Another man who has been in the meetings of the very top ANC people says that the ANC are happy to keep it that way. An uneducated people will keep believing propaganda. That was the original purpose of Bantu Education: keep the black people stupid and under control. Now it seems the new game plan is to keep the poor people stupid and under control.
And white people are taught by their parents - even many of the relatively liberal ones - that poor black people don't have to be noticed or seen, and that wealthy, educated black people in positions of power are to be feared or resented.
So race relations in South Africa are still extremely fraught. They are, however, intricately bound up with power struggles, class differences and the aftershocks of a brutal past: they are not exclusively about race. The ANC taking away the opportunities for education from the poor, black population is an evil scheme to keep power, not a race struggle. They play the race card to keep these people angry. When these poor black people serve white people in supermarkets or as domestic workers in white homes or send their children to formerly white schools, however, they cannot help but notice that not much has changed.
Some black families have managed to live better lives in the new South Africa. Their children have grown up to be good accountants, doctors, lawyers and businessmen or artists, able to live a good life. Money opens many doors between races, but for the most part, black and white people in South Africa still live separate lives. For poor black people - as I have said before - there has been little or no difference.
When I was in a certain part of Soweto two weeks ago, I was such a rare event that little children (they barely came up to my waist) gathered at the gate of the house I was visiting. I was there with two black men (my boyfriend and his friend). They therefore wanted to know if I had been bought. In other words, whether I was a prostitute.
The three of us had a good laugh: to be mistaken for a prostitute in Soweto was definitely something I can tell my grandchildren one day and laugh about. If I think of the real implications of the situation, however I am more inclined to feel sombre. It reminds me of when I went to Fort Hare University (Alice Campus) with fellow opera singers. I haven't often felt so scrutinised. It was clear that young white students (rather than the few old white lecturers at Fort Hare) were unheard of at this university. When Intervarsity expanded to include Fort Hare a little while ago, the Rhodes students set up an intervarsity party in Grahamstown rather than drive through to Fort Hare. I don't believe it was done with racist intentions, but perhaps those students wouldn't have found me such an oddity if the two universities had more to do with each other.
By the same token, Soweto is perhaps the most cosmopolitan township in the country.
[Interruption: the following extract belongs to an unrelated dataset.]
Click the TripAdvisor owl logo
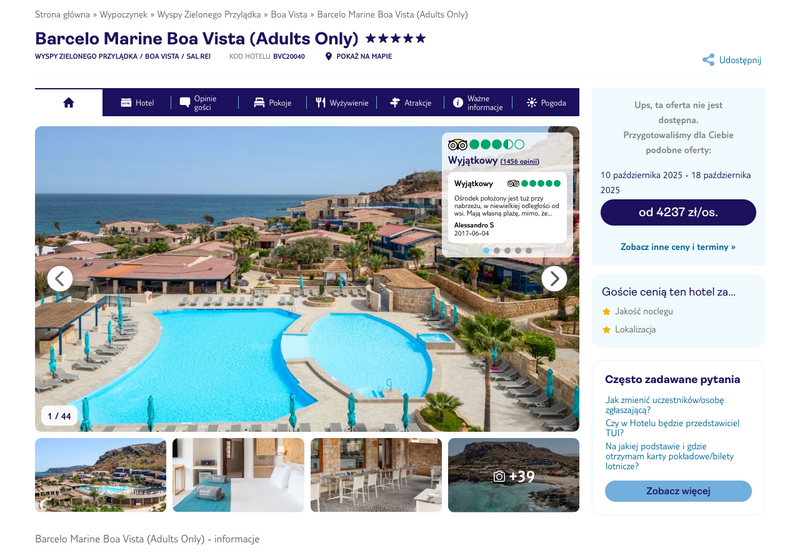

If - usually - a white woman only appears in parts of it when she is paid to do so, I can only imagine how little people from different races really do mingle outside of the few mixed race schools and the workplace. Few steps can be taken to erase inherited prejudices when people of different races spend little to no time in each other's company, as equals.
*A postscript: I have written about white people and black people simply because it is such a complex topic as it is that I have not space to include further complexities of Asian, Indian, Arab and Coloured/Mixed Race relations. There are more blogs to follow on this topic (this first one contains the bare musical notes so to speak), so perhaps one day I will remedy my omission.